Traditional Medicare not only doesn’t measure up to Medicare Advantage (MA) when it comes to cutting back on utilization, it also falls short in many ways compared to commercial insurance for those under 65, according to a new analysis.
A white paper by Harvard Medical School and Inovalon Harvard Medical School and Inovalon, which provides cloud-based healthcare data aggregation services, looks at enrollment data from 2015 through 2019. Researchers found that MA enrollees have more than 50% fewer inpatient hospital stays than fee-for-service Medicare enrollees.
In addition, MA members visited emergency departments 22% fewer times than those enrolled in traditional Medicare.
While people who enrolled in MA plans saw stable utilization in the first two years, those who enrolled in fee-for-service Medicare instead saw utilization increase by 35%, according to the report.
Describing fee-for-service Medicare as a “glaring outlier,” the white paper also said that “while patients generally use more care as they age, it is unlikely that the sudden spike in costs reflects FFS beneficiaries suddenly getting dramatically sicker following their 65th birthday. It is also unlikely that the spike reflects strategic delays to care, given that this would produce a transient spike, rather than the sustained and growing one we see.”
The higher utilization among fee-for-service beneficiaries seems to be caused largely by inpatient care, which doubles as patients switch from commercial plans to traditional Medicare coverage. Compared to traditional Medicare, MA provides comparable primary and routine care with 7% fewer visits to a primary care provider, according to the report.
Prescription drug use is similar, but overall costs for MA beneficiaries are 12% lower than fee-for-service beneficiaries with similar ailments even after adjusting for socioeconomic, beneficiary and clinical differences.

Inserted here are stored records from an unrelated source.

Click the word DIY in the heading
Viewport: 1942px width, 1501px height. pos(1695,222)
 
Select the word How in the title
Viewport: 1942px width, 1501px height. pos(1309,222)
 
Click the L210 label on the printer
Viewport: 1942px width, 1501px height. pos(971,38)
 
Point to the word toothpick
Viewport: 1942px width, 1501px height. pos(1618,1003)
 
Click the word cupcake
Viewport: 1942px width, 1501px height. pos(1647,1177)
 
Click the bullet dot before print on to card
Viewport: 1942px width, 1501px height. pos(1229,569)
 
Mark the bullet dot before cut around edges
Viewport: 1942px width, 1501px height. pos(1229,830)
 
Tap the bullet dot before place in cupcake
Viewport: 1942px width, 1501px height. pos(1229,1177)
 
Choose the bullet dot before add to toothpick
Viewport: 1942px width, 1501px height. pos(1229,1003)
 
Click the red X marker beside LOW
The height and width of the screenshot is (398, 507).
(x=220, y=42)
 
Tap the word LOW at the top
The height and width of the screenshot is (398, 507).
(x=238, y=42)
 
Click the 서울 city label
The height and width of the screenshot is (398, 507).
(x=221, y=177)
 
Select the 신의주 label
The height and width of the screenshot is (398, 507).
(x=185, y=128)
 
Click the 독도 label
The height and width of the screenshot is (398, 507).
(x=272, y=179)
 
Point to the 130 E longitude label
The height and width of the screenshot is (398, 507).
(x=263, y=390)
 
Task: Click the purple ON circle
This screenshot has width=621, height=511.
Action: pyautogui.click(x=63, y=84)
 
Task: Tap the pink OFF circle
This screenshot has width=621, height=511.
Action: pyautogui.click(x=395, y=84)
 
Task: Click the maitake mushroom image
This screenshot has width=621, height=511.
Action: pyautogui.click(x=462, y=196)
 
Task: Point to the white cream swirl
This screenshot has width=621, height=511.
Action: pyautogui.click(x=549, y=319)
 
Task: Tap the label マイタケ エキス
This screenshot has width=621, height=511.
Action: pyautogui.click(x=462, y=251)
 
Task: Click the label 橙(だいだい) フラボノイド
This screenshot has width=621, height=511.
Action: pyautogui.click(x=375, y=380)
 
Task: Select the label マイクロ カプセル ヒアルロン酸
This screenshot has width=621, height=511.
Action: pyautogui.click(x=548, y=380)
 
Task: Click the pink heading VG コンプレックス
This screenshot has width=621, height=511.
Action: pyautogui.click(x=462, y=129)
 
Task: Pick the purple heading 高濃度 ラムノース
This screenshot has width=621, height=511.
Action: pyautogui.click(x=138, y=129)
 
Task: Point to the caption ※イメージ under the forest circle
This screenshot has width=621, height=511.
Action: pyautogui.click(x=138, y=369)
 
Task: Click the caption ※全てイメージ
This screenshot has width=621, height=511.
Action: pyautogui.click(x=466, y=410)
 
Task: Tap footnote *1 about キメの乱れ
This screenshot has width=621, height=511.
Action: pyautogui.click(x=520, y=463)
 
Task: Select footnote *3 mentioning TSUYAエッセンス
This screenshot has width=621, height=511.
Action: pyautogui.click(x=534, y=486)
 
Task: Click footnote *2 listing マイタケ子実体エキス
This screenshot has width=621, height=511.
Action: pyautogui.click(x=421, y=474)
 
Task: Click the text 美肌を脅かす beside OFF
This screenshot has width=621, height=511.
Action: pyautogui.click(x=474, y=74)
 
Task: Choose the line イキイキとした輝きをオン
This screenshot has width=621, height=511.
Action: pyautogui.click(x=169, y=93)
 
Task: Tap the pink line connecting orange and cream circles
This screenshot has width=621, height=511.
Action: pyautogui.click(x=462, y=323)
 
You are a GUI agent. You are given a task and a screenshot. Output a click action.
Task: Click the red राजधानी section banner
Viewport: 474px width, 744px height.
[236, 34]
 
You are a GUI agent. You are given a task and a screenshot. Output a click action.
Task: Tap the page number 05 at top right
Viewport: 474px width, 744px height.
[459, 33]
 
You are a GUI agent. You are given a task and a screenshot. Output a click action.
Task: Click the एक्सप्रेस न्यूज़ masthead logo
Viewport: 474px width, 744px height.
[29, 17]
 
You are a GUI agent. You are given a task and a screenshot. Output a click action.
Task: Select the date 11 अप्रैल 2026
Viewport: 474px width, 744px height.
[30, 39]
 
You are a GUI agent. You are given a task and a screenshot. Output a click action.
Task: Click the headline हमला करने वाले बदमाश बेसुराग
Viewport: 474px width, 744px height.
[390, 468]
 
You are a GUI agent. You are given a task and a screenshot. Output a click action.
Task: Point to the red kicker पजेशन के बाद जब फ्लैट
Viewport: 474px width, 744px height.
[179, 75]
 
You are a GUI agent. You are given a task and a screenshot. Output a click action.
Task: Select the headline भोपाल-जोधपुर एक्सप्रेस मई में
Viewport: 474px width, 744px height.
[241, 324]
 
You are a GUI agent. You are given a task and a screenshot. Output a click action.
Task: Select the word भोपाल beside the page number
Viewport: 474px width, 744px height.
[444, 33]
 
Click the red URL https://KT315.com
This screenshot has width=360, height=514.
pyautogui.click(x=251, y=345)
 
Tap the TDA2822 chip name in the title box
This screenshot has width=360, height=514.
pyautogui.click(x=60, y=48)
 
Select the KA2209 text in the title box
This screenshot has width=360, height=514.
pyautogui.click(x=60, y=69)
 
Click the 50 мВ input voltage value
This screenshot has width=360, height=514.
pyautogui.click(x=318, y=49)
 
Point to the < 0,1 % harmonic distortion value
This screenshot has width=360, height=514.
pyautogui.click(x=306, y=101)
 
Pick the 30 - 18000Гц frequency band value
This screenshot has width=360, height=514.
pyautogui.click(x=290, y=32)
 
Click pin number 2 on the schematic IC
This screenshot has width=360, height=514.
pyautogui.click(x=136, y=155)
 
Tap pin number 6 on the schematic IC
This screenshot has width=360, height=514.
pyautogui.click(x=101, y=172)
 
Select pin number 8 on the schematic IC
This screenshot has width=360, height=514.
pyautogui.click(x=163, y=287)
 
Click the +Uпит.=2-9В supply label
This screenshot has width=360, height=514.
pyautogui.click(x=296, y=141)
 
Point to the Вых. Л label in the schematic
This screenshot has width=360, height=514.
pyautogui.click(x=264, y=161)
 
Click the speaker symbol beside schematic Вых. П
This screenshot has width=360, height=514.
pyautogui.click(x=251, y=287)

The white paper said that “FFS lacks basic and valuable features common to most private health plans, such as active patient management and care coordination. While there have been efforts to introduce more cost and quality incentives into FFS, such as the rollout of accountable care organizations (ACOs), our findings suggest that these efforts did not go far enough and that additional reforms are needed.”
Boris Vabson, Ph.D., health economist at Harvard Medical School and a lead researcher on the project, said in a press release accompanying the white paper that “our research credibly and definitively measures the efficacy of MA relative to FFS and indicates that the MA program is making healthcare more efficient without sacrificing quality of care for patients.”
Researchers used Inovalon’s data set, which covers about 30% of the insured population in any given year and includes pharmacy and medical claims for MA plans, traditional Medicare, Managed Medicaid, Affordable Care Act plans and employer-sponsored health insurance plans.
Christie Teigland, Ph.D., vice president of research science and advanced analytics at Inovalon, said in the press release that “our study demonstrates how active care management and preventive care offered under MA is helping beneficiaries better manage their health in cost-effective ways. This data and other insights from our findings offer the industry a glimpse into the strategies that are working to meaningfully improve healthcare, including the health of the most disadvantaged elderly beneficiaries.”